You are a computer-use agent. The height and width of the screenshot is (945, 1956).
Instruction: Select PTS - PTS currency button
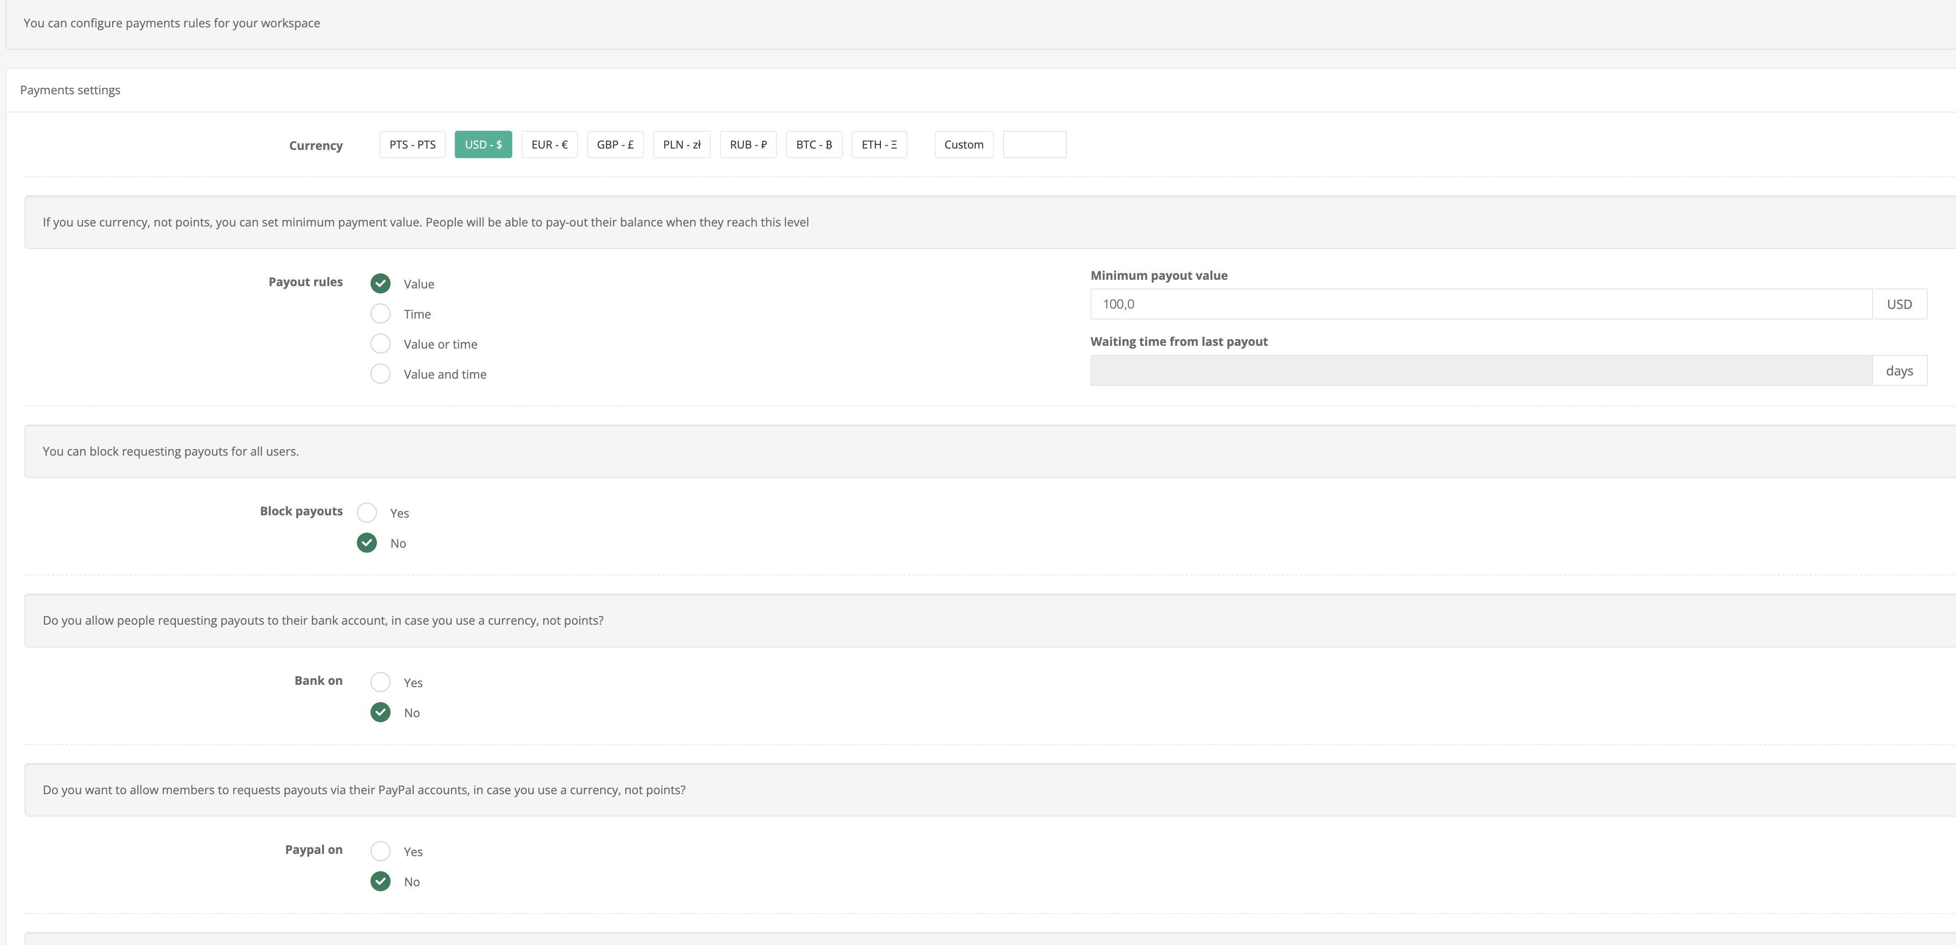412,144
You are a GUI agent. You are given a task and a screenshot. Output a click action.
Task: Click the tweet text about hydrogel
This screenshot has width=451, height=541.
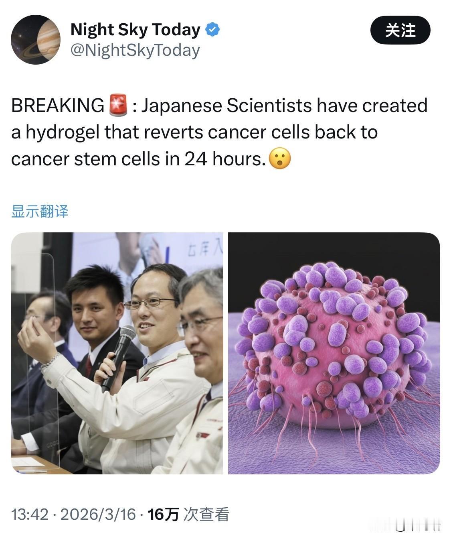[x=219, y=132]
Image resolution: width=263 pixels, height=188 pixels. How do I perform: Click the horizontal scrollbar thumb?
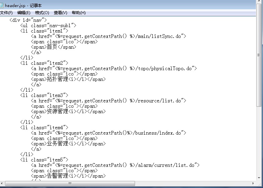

--

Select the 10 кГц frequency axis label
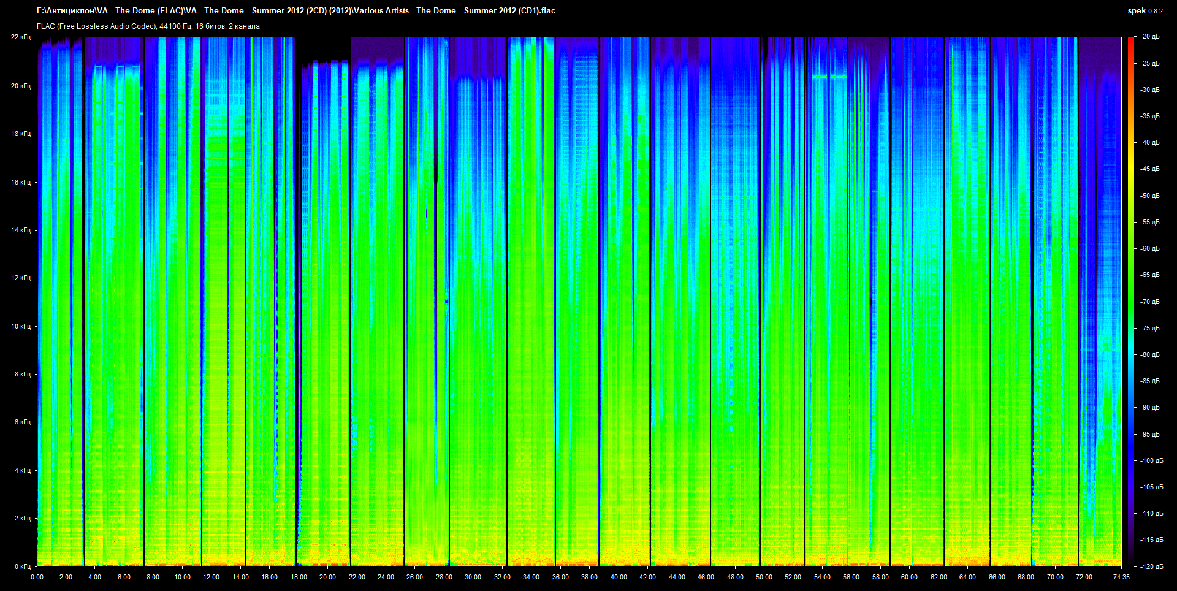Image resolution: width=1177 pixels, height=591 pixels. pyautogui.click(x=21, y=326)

==

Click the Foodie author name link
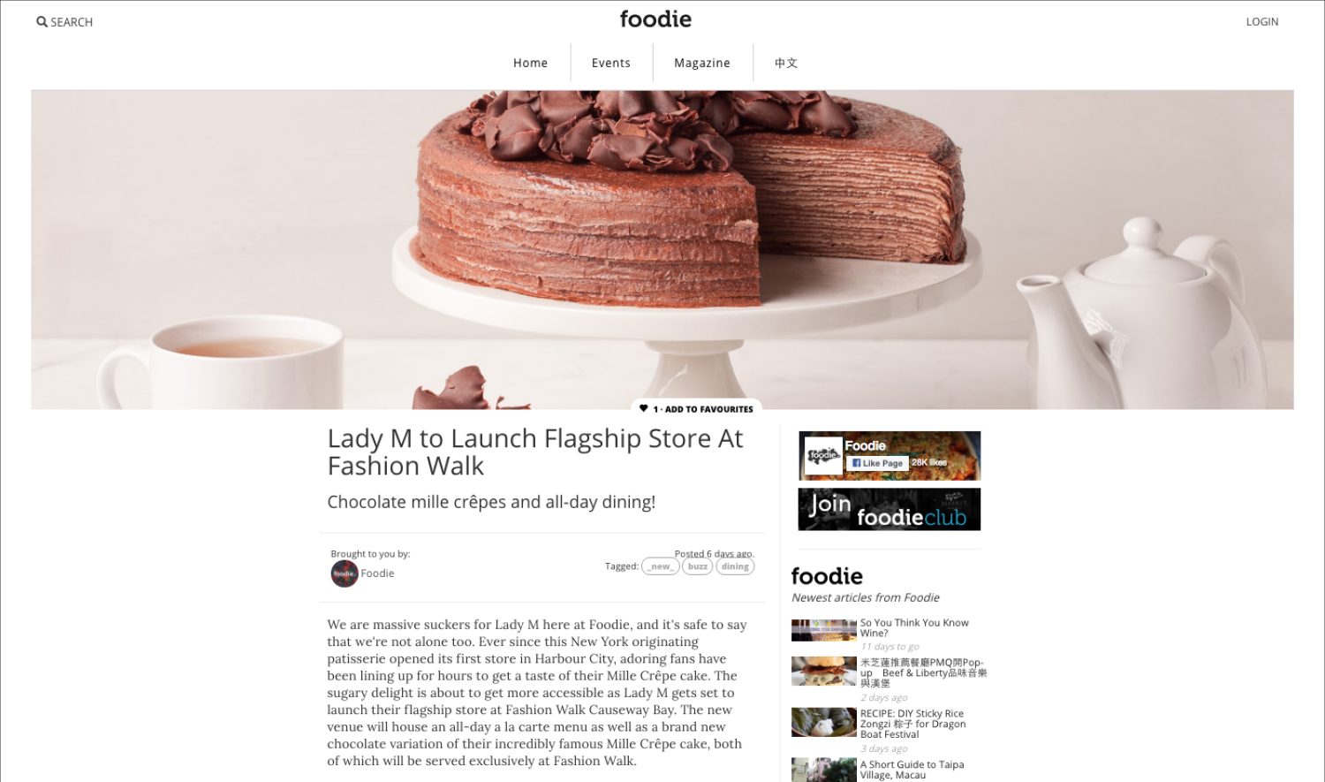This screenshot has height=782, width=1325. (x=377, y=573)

WRITTEN INSTRUCTION — Print the entries from the line with "You are a computer-use" to the line with "Image resolution: width=263", keeping both of those lines and leaving out the pictures.

THE SOLUTION —
You are a computer-use agent. The height and width of the screenshot is (945, 1956).
Instruction: Select PTS - PTS currency button
412,144
You are a GUI agent. You are given a task and a screenshot. Output a click action.
Task: Click the tweet text about hydrogel
This screenshot has width=451, height=541.
[x=219, y=132]
Image resolution: width=263 pixels, height=188 pixels. How do I perform: Click the horizontal scrollbar thumb?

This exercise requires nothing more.